What the task asks: Print exactly the lines below between the line containing "Click the red Heiz-P AUS swatch" and the line containing "Enable the 保留出生消息 switch", counting both of those lines. Leave pictures out.

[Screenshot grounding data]
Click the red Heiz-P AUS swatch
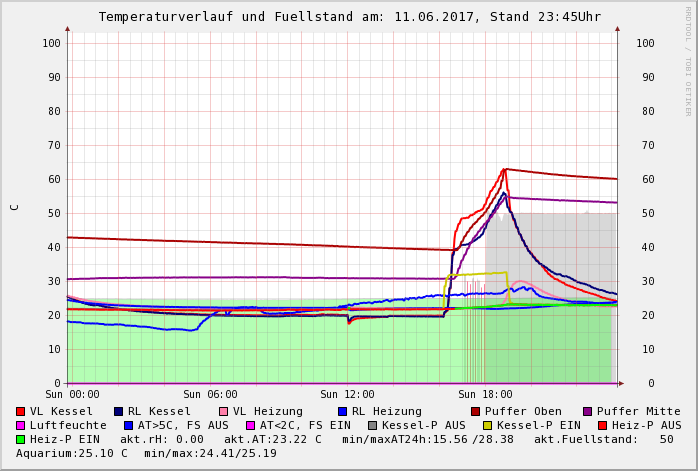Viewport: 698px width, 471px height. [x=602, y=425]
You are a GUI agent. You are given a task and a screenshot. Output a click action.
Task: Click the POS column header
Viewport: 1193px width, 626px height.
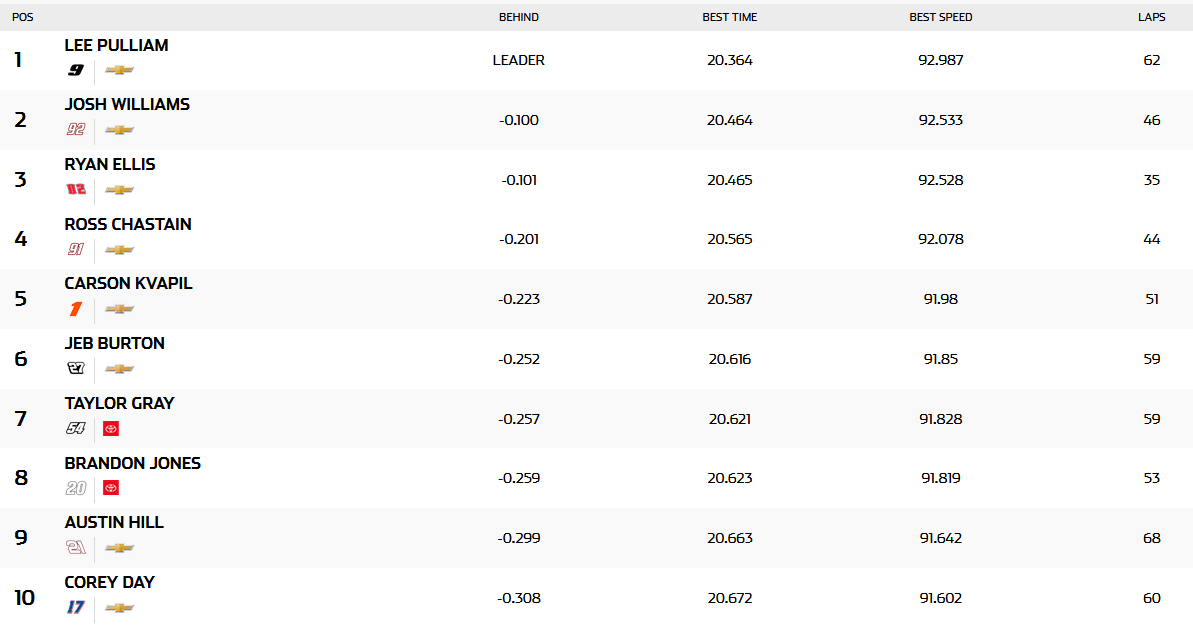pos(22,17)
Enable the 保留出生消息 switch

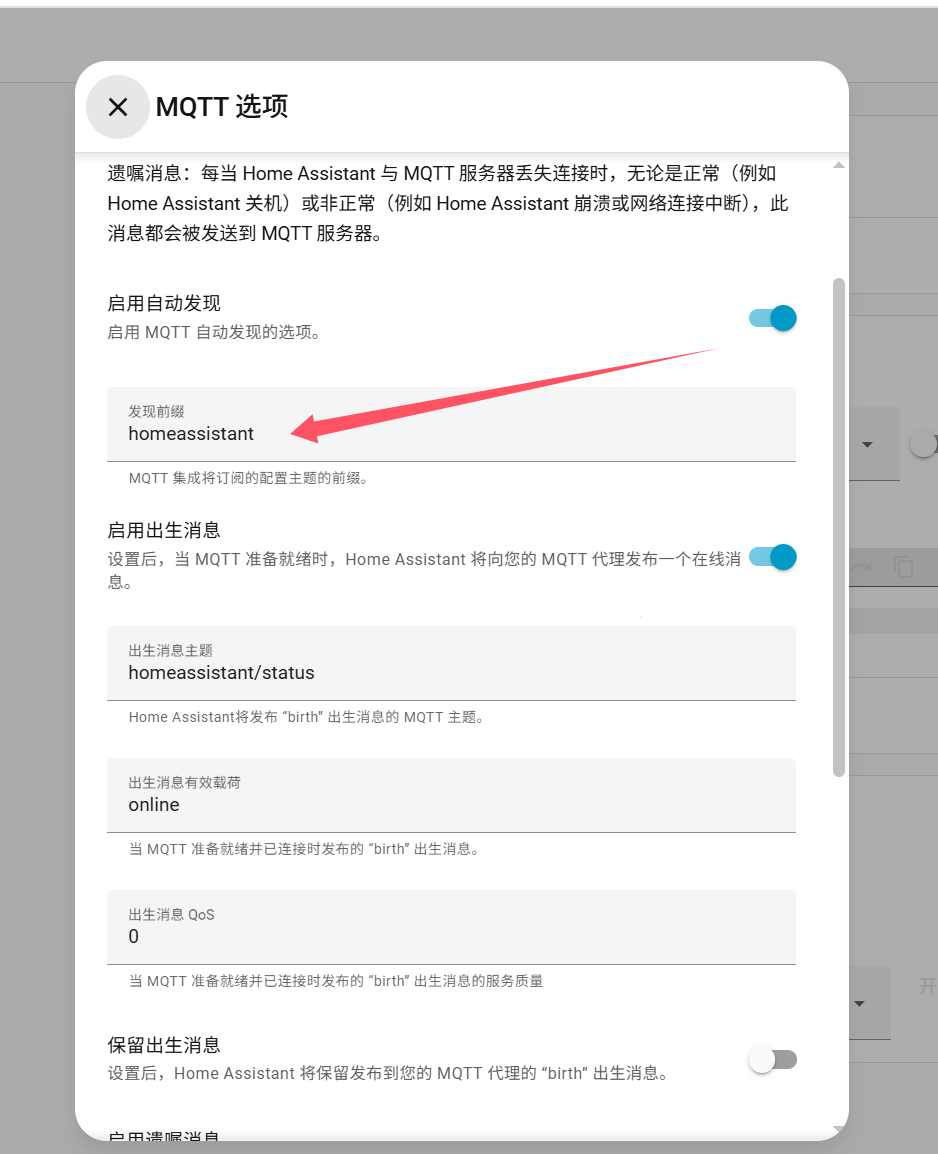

==

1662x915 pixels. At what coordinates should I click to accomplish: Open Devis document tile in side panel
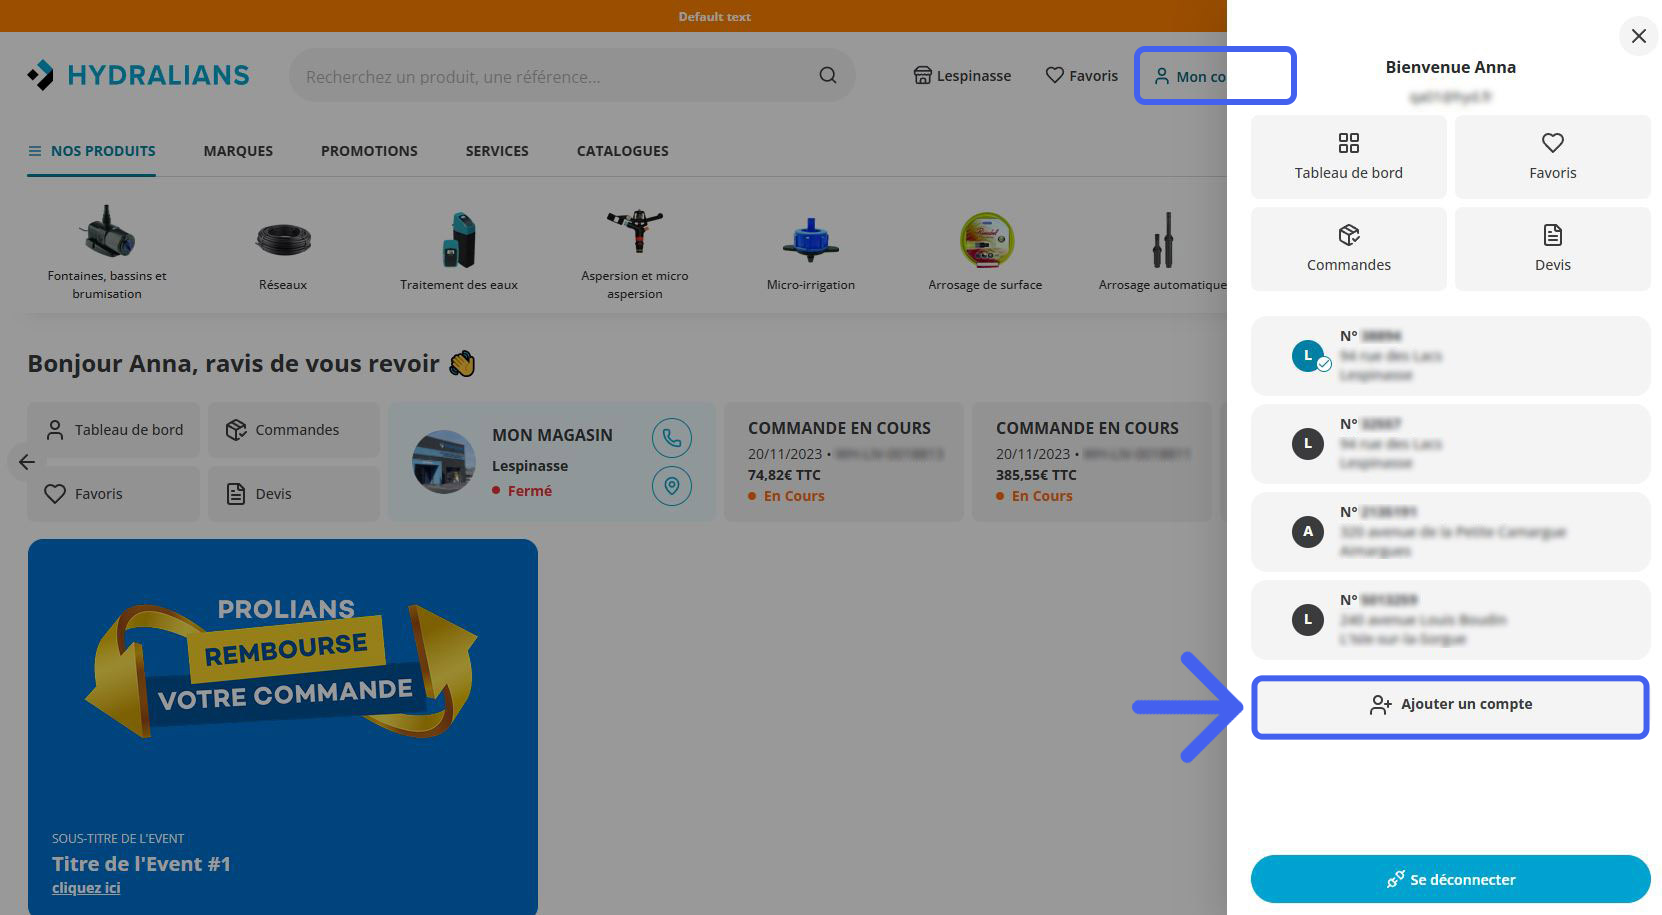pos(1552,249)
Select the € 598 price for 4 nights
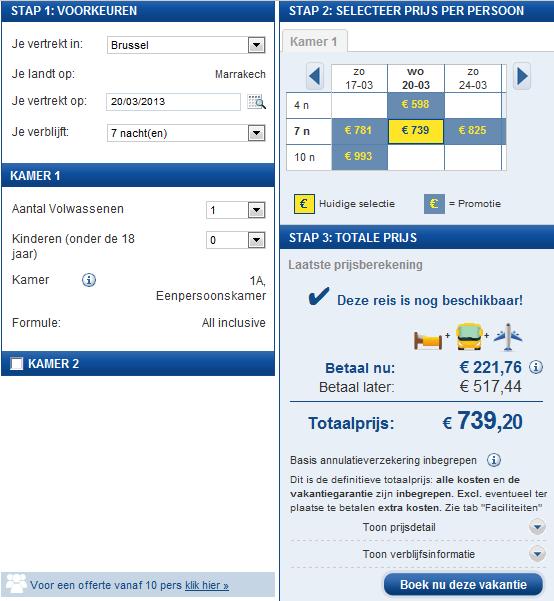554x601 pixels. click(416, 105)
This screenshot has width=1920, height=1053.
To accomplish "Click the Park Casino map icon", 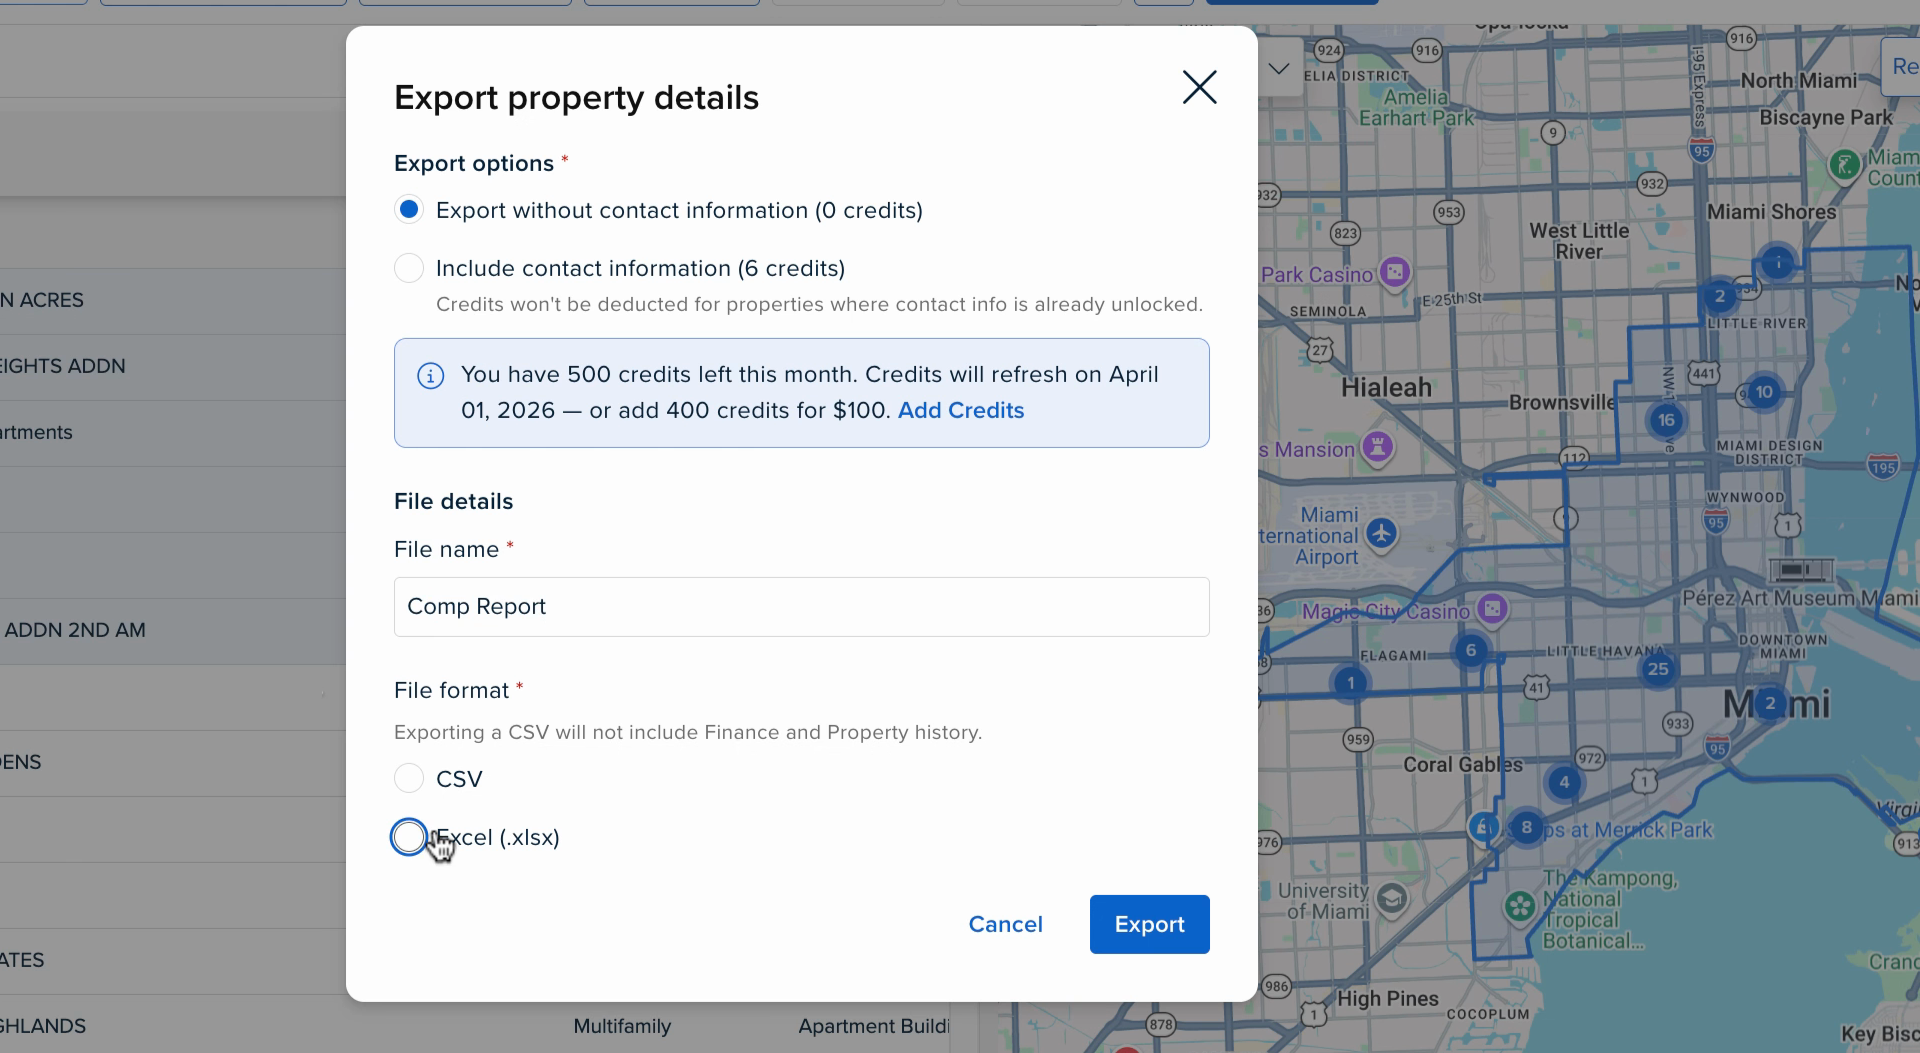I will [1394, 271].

Result below:
Click the red Heiz-P AUS swatch
Viewport: 698px width, 471px height. [x=602, y=425]
You are a GUI agent. You are given a task and a screenshot. Output a click action.
Task: Click the POS column header
Viewport: 1193px width, 626px height.
pos(22,17)
Enable the 保留出生消息 switch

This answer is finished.